Toyota recalls 2.1 million vehicles in U.S. over acceleration
Toyota announced Thursday morning that it is recalling another 2.1 million vehicles in the United States for problems related to unintended acceleration. The latest recall is a massive setback for the company's efforts to move beyond the highly publicized safety defects that prompted Congressional hearings and led to staggered sales.
The concern over Toyota's quality had seemed to be receding. Last month, U.S. investigators ruled out defects in Toyota's engine electronics as a cause of the sticking accelerators.

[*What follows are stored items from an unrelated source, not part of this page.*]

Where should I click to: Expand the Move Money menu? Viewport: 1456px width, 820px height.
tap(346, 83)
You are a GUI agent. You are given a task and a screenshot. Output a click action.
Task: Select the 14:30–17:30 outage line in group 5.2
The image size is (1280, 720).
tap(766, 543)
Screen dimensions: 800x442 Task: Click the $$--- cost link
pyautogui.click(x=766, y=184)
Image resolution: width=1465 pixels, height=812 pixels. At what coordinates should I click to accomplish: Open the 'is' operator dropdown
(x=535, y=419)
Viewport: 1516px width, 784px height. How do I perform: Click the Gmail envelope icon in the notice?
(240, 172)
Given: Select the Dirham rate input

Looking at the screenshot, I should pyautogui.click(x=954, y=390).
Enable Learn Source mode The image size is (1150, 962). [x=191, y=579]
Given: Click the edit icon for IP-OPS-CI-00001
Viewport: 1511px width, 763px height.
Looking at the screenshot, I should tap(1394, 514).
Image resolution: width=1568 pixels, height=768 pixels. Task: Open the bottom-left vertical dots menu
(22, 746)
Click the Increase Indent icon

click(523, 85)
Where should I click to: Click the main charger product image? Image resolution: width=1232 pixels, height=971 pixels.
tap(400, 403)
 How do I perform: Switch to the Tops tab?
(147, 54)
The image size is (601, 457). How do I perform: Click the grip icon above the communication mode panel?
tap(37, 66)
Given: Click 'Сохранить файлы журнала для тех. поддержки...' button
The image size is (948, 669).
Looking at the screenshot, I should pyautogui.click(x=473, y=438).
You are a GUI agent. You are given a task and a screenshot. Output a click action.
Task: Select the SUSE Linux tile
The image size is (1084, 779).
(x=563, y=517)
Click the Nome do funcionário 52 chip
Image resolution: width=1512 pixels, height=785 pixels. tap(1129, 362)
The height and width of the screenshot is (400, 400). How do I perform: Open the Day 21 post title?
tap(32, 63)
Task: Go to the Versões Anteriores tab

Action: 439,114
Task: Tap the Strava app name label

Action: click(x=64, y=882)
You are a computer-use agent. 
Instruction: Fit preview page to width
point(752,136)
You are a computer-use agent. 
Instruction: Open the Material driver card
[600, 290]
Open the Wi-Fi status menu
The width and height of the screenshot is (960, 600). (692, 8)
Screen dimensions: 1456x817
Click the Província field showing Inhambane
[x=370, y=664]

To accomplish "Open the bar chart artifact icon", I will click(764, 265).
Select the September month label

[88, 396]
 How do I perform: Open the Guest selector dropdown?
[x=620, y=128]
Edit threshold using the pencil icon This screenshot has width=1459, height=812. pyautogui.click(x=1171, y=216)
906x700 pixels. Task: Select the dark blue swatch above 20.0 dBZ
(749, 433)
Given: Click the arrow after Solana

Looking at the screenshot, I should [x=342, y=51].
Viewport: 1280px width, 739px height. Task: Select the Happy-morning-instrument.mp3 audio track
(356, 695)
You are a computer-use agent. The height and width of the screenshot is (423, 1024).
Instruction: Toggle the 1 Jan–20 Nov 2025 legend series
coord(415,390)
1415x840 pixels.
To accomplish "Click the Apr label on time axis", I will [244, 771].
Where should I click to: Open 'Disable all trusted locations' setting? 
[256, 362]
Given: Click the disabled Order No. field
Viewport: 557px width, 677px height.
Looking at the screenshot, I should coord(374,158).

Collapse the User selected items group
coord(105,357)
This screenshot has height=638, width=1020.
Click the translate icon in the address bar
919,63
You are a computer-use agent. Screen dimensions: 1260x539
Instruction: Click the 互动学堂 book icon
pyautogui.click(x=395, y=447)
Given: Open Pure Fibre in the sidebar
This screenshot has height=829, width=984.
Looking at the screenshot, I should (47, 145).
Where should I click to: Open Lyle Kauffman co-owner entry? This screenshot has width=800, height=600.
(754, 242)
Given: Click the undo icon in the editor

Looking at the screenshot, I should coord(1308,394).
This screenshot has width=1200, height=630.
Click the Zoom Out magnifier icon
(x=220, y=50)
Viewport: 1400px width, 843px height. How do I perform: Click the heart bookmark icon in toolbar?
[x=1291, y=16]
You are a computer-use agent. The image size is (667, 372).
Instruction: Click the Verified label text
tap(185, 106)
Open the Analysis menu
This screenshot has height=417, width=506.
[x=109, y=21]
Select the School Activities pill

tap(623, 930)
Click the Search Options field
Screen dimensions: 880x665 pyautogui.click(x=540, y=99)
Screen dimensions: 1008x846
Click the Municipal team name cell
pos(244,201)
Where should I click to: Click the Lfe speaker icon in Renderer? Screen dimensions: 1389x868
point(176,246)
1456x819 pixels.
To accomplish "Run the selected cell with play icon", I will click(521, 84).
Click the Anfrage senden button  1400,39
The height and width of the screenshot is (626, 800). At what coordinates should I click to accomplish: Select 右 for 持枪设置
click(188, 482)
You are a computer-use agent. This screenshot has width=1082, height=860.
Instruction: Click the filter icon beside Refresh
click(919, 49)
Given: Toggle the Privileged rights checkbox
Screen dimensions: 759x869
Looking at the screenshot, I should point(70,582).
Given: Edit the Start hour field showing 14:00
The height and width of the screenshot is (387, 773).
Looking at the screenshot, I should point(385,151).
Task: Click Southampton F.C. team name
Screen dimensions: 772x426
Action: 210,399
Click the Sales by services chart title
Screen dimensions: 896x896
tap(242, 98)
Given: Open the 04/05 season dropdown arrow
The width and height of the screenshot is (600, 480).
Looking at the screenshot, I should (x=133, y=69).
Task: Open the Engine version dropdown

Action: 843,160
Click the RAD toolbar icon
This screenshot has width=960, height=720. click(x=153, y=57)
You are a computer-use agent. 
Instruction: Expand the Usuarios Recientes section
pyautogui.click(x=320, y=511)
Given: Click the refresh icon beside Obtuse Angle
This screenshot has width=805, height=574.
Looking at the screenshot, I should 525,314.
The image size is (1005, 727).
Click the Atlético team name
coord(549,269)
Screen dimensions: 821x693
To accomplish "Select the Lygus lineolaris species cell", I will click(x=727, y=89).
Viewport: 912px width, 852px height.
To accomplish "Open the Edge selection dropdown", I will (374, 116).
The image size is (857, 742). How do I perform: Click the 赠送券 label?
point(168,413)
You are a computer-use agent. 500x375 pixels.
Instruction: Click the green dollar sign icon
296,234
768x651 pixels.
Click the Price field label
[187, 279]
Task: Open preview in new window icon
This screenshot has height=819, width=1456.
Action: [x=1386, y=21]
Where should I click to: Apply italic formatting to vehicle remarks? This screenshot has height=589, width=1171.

But the announcement on Thursday revives the old questions about the autos' safety. Another 2.1 million cars are being recalled because unsecured or ill-fitting floor mats could entrap the accelerator, causing the car to speed without the driver pushing the pedal.
Among the cars being recalled are:
* Approximately 603,000 2003 through 2009 4Runners
* Approximately 17,000 2008 through 2011 Lexus LX 570 autos
* Approximately 761,000 2006 through 2010 RAV4 vehicles
* Approximately 372,000 2004 through 2006 and early 2007 RX 330, RX 350 and RX 400h vehicles
* Approximately 397,000 2004 through 2006 Highlander and Highlander HV vehicles
* Approximately 20,000 2006 and early 2007 Model Year GS 300 and GS 350 All-Wheel Drive vehicles
The automaker has now recalled more than 14 million vehicles globally. The safety fears erupted in 2009 after a high-speed crash near San Diego killed a California highway patrol officer and three family members.
It wasn't until the family's fraught 911 call seconds before the crash was released that the company and federal regulators seemed to give more credence to consumer complaints.
Toyota and federal regulators have pledged to respond more quickly to complaints about the vehicles' safety.